California Refinery Fined $1 Million for Breaking Drinking Water Laws

June 18, 2007

A California refinery was sentenced to three years probation and ordered to pay a criminal penalty for violating the Safe Drinking Water Act. The company must apply $500,000 of the $1 million penalty towards the Los Padres National Forest Restoration Project.

Investigators from the U.S. Environmental Protection Agency and the Department of Justice determined that Santa Maria Refining Co., located in Santa Maria, Calif., and a subsidiary of Greka Energy Corp., disposed of contaminated wastewater into wells that were not permitted for that use, posing a risk to groundwater supplies. The wastewater contained benzene, which can cause anemia, excessive bleeding and cancer, and also affects the immune system.

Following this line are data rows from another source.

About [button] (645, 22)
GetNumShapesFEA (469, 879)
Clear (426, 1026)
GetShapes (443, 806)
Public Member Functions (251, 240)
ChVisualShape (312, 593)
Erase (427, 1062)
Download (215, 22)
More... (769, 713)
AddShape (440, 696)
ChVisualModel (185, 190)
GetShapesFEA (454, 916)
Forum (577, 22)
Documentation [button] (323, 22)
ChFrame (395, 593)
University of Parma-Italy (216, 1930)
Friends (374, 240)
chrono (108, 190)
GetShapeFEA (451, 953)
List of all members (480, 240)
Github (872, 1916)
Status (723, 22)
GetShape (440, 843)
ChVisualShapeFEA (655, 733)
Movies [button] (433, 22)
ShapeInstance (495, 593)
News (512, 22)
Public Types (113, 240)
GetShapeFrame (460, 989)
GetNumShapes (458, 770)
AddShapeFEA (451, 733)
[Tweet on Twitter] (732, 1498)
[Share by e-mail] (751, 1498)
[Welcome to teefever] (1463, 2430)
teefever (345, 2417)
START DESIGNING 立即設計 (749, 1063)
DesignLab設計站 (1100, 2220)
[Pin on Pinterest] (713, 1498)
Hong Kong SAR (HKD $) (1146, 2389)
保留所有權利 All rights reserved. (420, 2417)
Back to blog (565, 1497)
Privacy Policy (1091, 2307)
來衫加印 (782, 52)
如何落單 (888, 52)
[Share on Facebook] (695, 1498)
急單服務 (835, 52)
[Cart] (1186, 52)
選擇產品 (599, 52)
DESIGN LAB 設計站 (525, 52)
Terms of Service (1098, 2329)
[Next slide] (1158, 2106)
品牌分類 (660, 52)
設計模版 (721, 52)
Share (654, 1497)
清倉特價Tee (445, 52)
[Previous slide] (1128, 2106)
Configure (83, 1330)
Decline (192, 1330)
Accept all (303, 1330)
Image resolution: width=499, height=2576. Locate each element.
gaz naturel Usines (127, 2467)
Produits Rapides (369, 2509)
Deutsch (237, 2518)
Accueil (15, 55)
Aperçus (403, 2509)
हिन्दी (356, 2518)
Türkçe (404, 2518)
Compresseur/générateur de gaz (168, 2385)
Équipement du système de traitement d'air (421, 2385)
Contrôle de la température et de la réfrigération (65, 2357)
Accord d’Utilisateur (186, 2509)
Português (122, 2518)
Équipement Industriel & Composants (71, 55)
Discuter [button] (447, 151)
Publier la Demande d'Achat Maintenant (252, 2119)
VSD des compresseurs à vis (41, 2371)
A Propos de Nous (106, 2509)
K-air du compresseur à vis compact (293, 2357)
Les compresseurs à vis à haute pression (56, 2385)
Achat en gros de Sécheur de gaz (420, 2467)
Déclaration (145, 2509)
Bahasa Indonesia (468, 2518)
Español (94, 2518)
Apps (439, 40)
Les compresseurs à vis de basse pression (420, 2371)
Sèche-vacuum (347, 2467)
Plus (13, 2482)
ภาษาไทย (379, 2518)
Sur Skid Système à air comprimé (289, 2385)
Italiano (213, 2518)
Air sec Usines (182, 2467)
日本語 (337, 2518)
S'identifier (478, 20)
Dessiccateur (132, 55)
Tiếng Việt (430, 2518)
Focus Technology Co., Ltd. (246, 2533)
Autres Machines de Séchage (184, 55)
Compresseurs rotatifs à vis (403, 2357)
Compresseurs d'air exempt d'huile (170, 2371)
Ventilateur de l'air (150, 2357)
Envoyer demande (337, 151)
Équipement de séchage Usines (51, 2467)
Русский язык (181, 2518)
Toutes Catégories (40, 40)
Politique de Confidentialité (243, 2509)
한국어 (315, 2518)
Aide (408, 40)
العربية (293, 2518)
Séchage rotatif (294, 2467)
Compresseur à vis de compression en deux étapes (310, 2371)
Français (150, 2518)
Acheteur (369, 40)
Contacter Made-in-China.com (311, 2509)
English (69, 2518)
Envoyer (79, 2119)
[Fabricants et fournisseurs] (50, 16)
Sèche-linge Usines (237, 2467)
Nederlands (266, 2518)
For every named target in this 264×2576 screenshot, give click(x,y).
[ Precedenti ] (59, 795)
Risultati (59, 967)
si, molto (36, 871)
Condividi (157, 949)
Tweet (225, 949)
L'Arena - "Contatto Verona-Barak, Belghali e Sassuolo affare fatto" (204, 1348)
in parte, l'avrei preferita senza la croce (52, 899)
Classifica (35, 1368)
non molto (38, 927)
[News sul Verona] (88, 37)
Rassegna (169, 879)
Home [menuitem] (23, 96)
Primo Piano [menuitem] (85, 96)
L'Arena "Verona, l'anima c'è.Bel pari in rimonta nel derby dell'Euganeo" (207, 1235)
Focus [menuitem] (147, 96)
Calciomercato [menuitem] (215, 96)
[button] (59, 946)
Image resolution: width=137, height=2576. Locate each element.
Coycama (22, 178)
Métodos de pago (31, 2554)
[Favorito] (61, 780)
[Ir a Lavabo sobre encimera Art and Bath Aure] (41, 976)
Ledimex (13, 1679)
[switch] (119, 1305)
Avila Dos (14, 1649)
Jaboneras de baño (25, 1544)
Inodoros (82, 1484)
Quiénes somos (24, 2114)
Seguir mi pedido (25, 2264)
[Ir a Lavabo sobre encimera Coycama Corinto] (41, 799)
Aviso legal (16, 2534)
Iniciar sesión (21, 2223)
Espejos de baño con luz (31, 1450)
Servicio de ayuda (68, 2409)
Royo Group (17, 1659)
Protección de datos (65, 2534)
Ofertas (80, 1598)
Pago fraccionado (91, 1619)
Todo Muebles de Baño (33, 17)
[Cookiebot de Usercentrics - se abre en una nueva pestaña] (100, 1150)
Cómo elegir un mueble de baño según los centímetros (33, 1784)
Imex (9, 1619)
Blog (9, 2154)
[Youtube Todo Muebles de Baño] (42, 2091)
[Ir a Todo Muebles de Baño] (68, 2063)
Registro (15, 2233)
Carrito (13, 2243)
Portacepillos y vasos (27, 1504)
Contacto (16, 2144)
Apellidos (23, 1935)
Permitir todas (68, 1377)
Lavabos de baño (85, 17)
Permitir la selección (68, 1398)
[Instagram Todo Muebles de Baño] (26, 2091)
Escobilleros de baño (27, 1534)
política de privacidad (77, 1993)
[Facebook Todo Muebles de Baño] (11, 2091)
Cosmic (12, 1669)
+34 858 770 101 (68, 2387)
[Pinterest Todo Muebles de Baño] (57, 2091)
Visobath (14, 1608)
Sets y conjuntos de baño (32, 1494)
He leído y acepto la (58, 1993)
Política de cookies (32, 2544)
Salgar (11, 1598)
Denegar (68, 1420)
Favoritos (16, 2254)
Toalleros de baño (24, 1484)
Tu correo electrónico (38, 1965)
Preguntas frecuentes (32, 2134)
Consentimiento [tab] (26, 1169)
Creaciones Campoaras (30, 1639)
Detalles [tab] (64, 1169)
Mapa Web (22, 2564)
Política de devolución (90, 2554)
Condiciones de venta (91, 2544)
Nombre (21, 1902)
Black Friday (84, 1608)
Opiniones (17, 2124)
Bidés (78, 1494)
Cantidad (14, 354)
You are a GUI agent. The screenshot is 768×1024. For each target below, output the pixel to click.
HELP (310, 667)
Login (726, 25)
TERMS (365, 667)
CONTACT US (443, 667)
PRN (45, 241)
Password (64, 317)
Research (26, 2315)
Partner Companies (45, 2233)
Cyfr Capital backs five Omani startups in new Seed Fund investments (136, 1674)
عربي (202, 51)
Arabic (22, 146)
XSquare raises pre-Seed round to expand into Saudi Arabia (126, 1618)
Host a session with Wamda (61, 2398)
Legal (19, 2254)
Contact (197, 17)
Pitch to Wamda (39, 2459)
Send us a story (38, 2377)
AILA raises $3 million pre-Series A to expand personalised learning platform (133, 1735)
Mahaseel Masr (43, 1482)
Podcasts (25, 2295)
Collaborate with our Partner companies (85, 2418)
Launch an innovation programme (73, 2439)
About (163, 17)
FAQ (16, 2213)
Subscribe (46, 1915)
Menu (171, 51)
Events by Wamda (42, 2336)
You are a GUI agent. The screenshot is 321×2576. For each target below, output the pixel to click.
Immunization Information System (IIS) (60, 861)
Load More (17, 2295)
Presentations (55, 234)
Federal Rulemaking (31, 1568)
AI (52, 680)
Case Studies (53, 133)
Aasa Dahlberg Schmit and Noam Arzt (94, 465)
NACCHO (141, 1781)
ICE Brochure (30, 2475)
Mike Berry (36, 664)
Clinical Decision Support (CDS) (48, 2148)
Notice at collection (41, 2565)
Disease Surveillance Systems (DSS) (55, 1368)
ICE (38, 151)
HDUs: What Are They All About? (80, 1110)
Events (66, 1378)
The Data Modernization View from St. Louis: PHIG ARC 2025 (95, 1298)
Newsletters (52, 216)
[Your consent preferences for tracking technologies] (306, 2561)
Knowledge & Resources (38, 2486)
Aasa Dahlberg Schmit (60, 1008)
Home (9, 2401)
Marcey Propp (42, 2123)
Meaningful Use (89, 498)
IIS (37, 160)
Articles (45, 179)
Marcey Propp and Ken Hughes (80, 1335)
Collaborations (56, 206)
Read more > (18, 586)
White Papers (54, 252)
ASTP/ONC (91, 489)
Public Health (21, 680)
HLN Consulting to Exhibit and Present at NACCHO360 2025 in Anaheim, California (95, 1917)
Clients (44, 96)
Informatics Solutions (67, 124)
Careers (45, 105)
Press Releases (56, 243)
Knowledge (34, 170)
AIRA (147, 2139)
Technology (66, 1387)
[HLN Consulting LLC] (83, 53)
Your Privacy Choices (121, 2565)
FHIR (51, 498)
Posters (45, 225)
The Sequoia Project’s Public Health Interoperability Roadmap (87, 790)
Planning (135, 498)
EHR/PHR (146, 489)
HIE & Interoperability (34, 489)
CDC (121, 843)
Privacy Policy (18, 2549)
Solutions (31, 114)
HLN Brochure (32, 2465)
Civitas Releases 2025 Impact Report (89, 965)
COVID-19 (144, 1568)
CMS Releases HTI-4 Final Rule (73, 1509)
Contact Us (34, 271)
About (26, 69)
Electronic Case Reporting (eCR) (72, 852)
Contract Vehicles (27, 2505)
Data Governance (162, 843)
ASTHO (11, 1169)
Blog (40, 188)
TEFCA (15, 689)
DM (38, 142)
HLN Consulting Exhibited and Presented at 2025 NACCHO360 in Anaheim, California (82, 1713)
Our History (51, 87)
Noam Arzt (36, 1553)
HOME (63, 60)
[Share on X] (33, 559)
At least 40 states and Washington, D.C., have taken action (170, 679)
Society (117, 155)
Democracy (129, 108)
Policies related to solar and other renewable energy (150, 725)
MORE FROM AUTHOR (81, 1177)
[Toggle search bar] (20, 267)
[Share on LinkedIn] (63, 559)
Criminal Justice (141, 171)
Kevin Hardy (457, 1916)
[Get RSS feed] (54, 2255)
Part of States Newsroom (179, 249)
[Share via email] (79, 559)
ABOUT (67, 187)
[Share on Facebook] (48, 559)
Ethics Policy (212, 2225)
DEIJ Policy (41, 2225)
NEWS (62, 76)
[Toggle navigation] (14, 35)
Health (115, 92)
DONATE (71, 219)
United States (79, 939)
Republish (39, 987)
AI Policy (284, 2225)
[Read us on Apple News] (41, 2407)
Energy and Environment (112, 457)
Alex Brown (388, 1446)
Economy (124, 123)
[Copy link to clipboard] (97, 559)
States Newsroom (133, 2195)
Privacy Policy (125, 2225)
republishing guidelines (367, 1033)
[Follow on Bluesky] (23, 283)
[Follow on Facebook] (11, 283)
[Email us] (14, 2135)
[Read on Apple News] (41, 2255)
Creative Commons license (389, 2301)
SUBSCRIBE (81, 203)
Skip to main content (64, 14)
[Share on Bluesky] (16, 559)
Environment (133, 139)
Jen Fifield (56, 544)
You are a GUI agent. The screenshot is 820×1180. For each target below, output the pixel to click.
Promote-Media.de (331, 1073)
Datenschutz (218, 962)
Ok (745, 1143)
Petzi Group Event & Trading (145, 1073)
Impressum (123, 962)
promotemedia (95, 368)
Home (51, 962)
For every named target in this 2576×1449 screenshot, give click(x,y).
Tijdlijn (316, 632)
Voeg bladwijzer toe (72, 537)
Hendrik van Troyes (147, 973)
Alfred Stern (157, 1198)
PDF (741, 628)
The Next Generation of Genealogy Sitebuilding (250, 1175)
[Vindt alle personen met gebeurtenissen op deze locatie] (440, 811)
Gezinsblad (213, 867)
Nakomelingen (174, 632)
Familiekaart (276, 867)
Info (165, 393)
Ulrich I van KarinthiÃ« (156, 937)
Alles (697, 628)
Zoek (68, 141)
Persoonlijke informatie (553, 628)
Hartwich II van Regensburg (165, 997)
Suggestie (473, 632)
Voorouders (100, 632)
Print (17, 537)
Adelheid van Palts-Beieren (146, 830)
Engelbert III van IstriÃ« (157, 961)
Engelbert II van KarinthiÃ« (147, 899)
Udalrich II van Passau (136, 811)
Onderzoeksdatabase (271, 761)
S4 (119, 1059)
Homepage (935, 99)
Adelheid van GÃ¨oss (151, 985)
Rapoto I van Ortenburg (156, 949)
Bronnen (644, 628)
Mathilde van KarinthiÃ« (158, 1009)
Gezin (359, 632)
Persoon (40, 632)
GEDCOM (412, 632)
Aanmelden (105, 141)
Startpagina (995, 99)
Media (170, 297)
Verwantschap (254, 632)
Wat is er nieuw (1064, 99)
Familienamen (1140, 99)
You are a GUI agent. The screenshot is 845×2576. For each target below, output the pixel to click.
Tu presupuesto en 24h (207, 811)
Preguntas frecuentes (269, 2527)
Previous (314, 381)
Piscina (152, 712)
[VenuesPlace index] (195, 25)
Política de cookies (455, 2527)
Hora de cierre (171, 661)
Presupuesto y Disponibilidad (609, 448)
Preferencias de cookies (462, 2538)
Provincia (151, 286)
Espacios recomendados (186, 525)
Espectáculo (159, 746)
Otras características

The company was also sentenced for making false statements to the EPA. In addition to the penalty and probation, the company must pay the EPA $15,500 in restitution, and must implement an independently audited environmental compliance program.

Three individual defendants have also pleaded guilty to making false statements to EPA in connection with this case. They each face statutory maximum sentences of five years in federal prison. Sentencing is pending.

Since April 2004, the EPA has been investigating allegations that officials at Greka had knowingly and routinely discharged oil refinery waste into underground injection wells that are permitted only for the disposal of brine, which is separated from crude oil during the refining process.

In June 2006, EPA fined Greka’s Santa Maria facility $127,500 for unauthorized disposal of oil refinery wastewater into the facility’s injection wells.